"Ağlamak gibi bir şey seni sevmek

Ağlayarak içindeki zehri akıtmak

Ve tertemiz olmak gibi..."

Hatırlıyorum... Böyle başlıyordu seni yazdığım, hece hece seni anlattığım bir şiirin ilk dizeleri. Ve elbette bir şiirin böyle ağlayarak başlaması gibi bir şeydi seni sevmek de. Öylesine ağlamaklı, öylesine acı ve öylesine arı duru...

Berrak bir damlaydın kirpiklerimin ucunda. Düşecektin gözlerimi kapatsam. Kirlenecektin. Ne gözlerimi kapatabildim, ne de sana dokunabildim o yüzden. Aynadaki kırgın aksimi izler gibi izleyebildim sadece. Sende kendimi, kendimde seni görür gibi sevdim uzaktan. ‘Düşeceksin’ korkusuyla yaşayarak.. Ve kaybetmekten korkarak…

Böyle çaresiz bir seyrediş, böyle çaresiz bir bekleyişti seni sevmek. Deli gömleği giymiş gibi elini kolunu bağlayarak ve beklemekten yorularak. Yorgunluktan ağlamaktı kimi zaman. Kimi zaman da ağlamaktan yorulmak. Kısır bir döngünün içinde dönüp durmak, bir türlü işin içinden çıkamamak gibi bir şeydi.

Saymadım kaç gece sensizliğin hıncını çıkarttım şiirlerden. Kaç mısraya kahrettim, kaç söz uçup gitti dudaklarımdan? Kaç söz söylenmeden susturuldu dudaklarımda ve kaç şiir yazılmadan yok oldu parmaklarımda? Kaç yıldız kaydı gözlerimin önünde seni dilemeden? Ve kaç türküye gücendim, kaç kere ağıt yaktım? Bilmiyorum.

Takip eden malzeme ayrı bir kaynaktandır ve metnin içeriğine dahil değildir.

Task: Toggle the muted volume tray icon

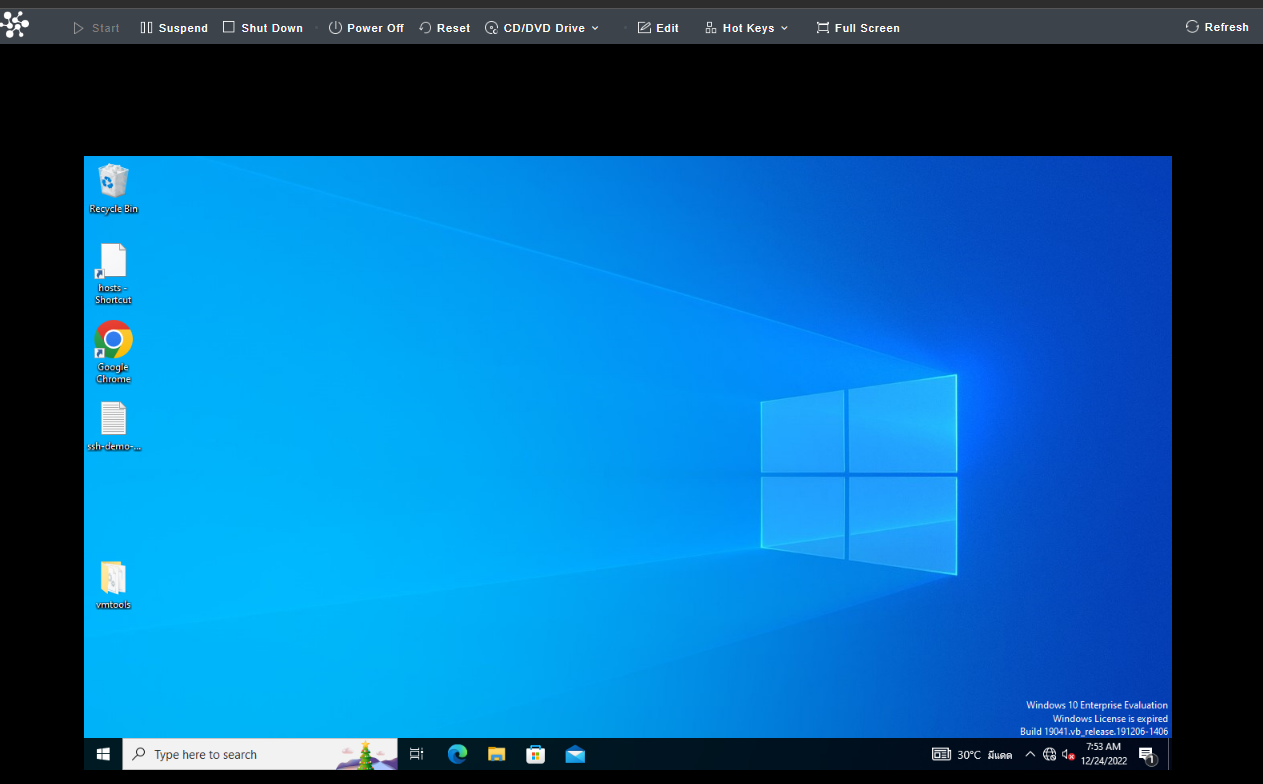Action: click(1068, 755)
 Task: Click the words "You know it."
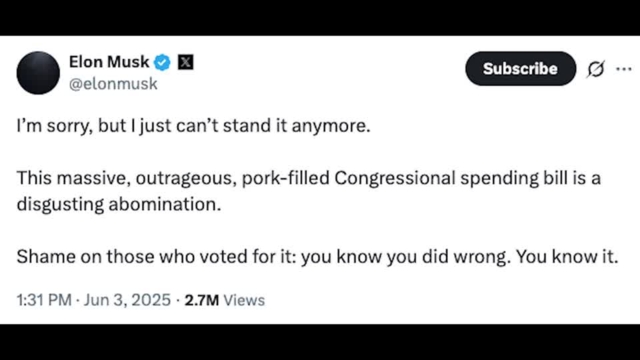coord(567,257)
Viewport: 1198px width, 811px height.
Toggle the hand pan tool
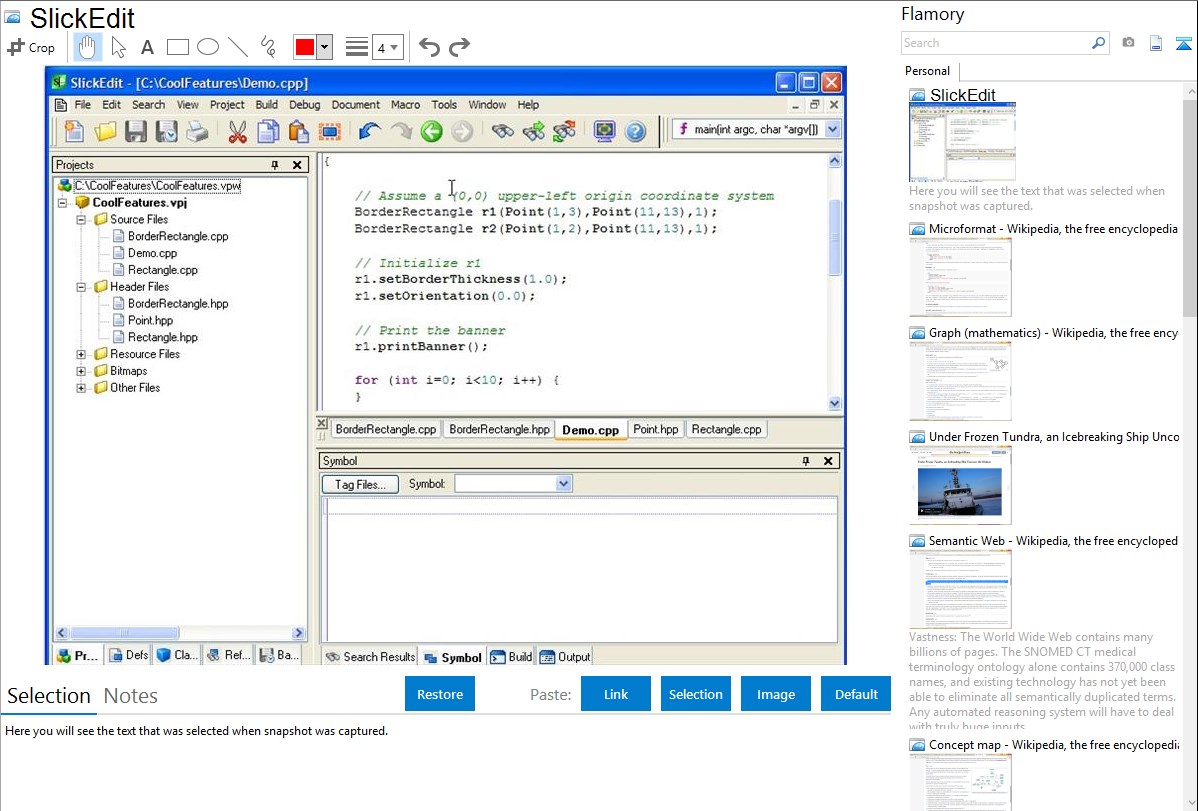tap(88, 47)
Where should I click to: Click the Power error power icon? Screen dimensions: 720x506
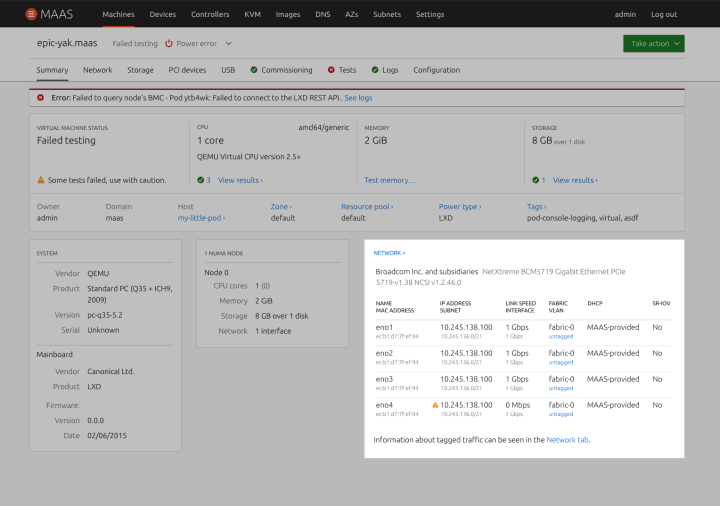(169, 43)
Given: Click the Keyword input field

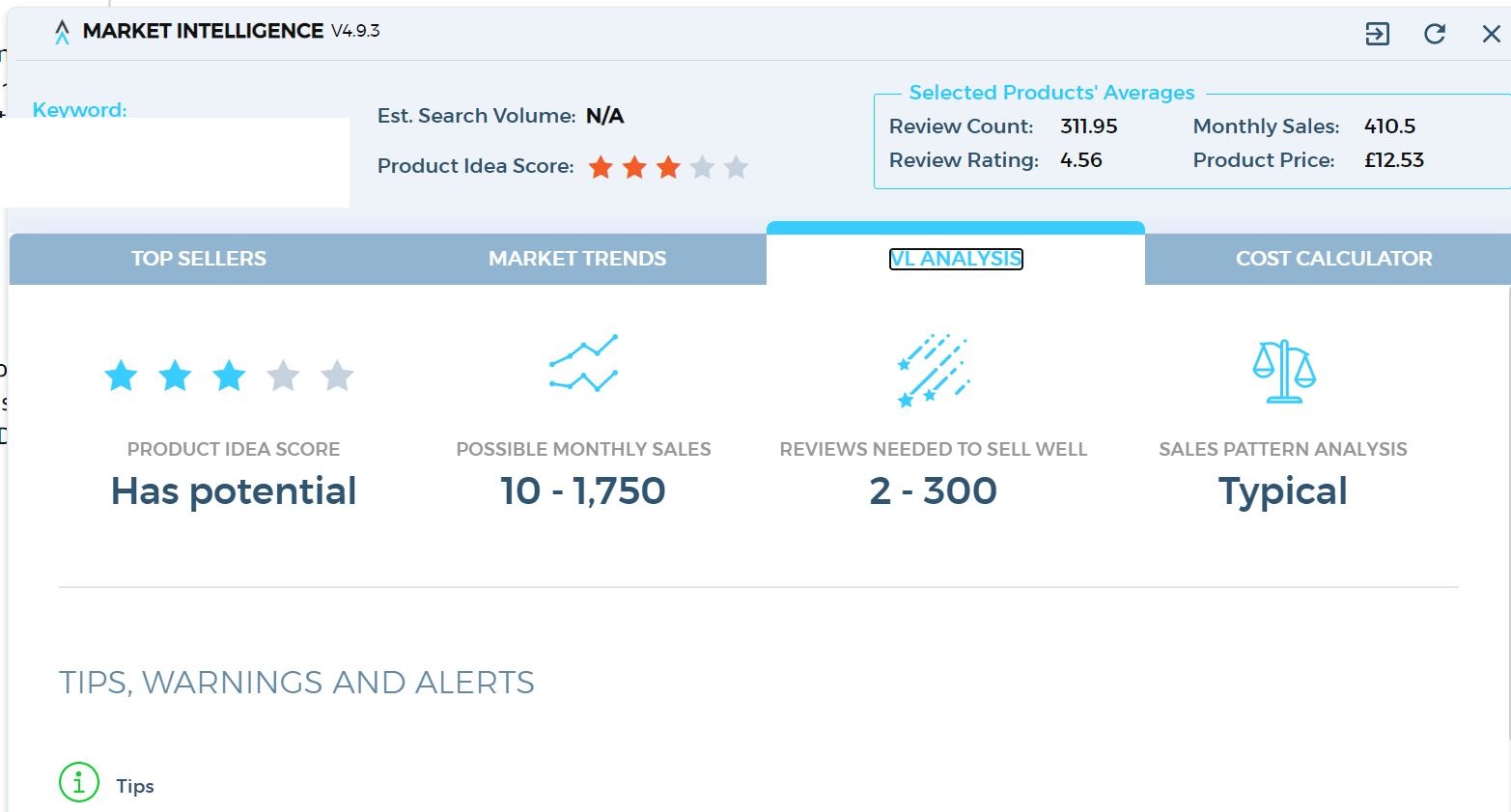Looking at the screenshot, I should (x=176, y=161).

şunu biliyorum ki, mutluluğun şiirini yazamadan sevdim ben seni. Ve gözlerine baka baka mutluluğun şiirini okuyamadan. Mutlu olmak çok uzaktı. O yüzden ben seni mutsuzluğa yaklaşarak, şehir şehir uzaklaşarak ve seni senden vazgeçerek sevdim.